» Work to complete:
Filter the lines below, keeping each one that holds "icon".

▶

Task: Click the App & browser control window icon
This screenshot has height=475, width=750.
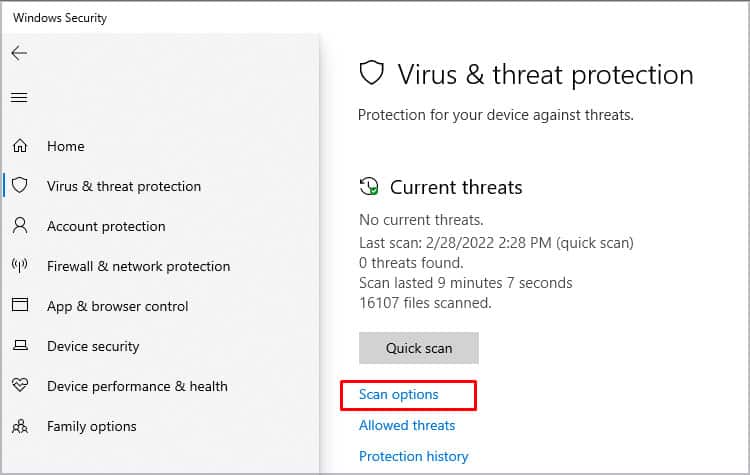Action: 19,306
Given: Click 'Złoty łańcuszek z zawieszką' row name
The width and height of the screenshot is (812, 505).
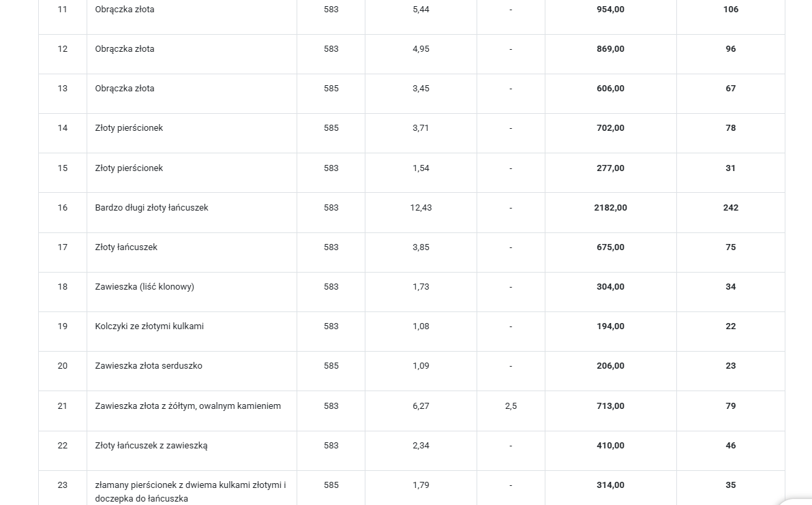Looking at the screenshot, I should point(151,446).
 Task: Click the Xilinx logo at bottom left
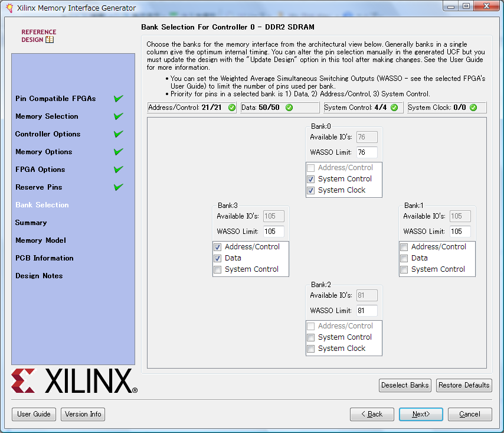coord(74,381)
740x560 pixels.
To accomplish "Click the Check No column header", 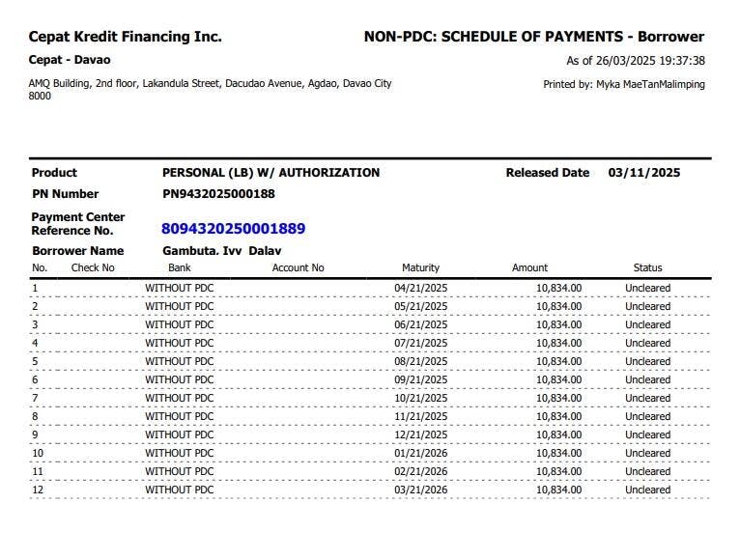I will pyautogui.click(x=93, y=267).
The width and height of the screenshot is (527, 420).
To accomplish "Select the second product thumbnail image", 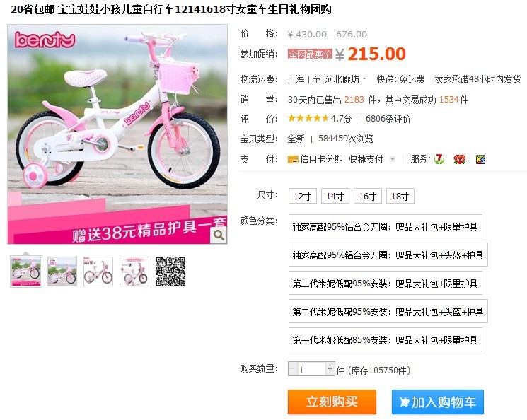I will coord(62,272).
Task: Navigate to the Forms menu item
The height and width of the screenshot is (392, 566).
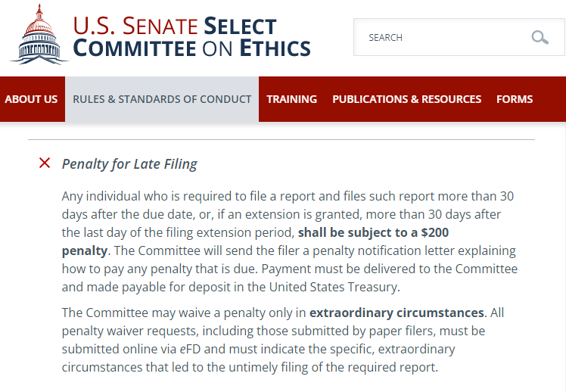Action: coord(515,99)
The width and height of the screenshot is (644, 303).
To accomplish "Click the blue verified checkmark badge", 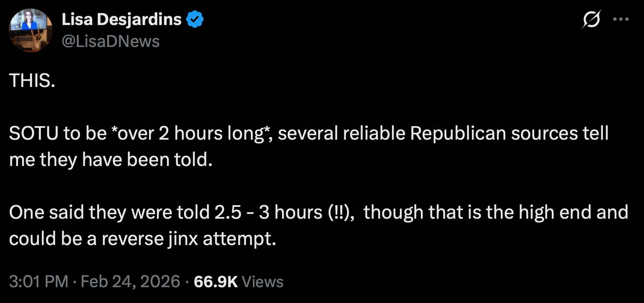I will point(195,19).
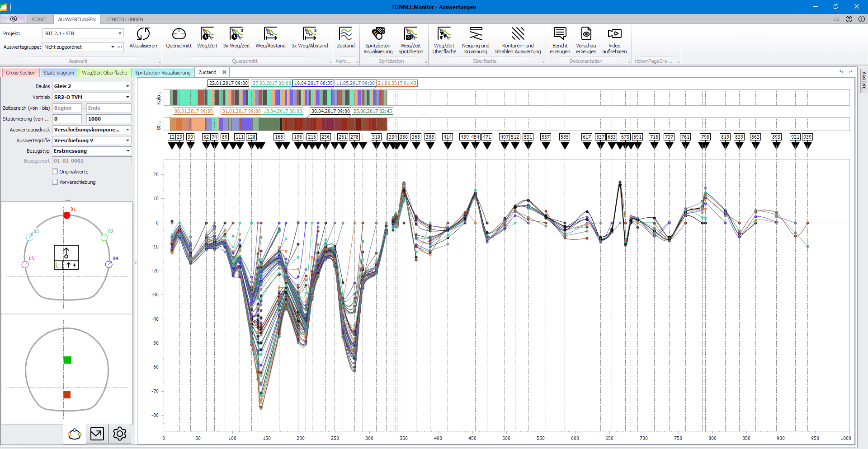Switch to the EINSTELLUNGEN ribbon tab

click(x=125, y=19)
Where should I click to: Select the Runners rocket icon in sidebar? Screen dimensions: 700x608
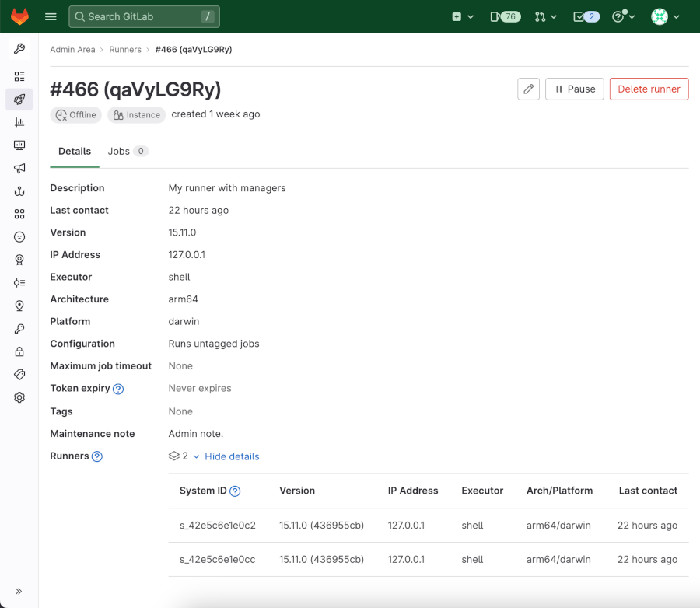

◀

» Answer for this exercise:
Task: Click the App & browser control window icon
Where should I click to: Select the Runners rocket icon in sidebar? Screen dimensions: 700x608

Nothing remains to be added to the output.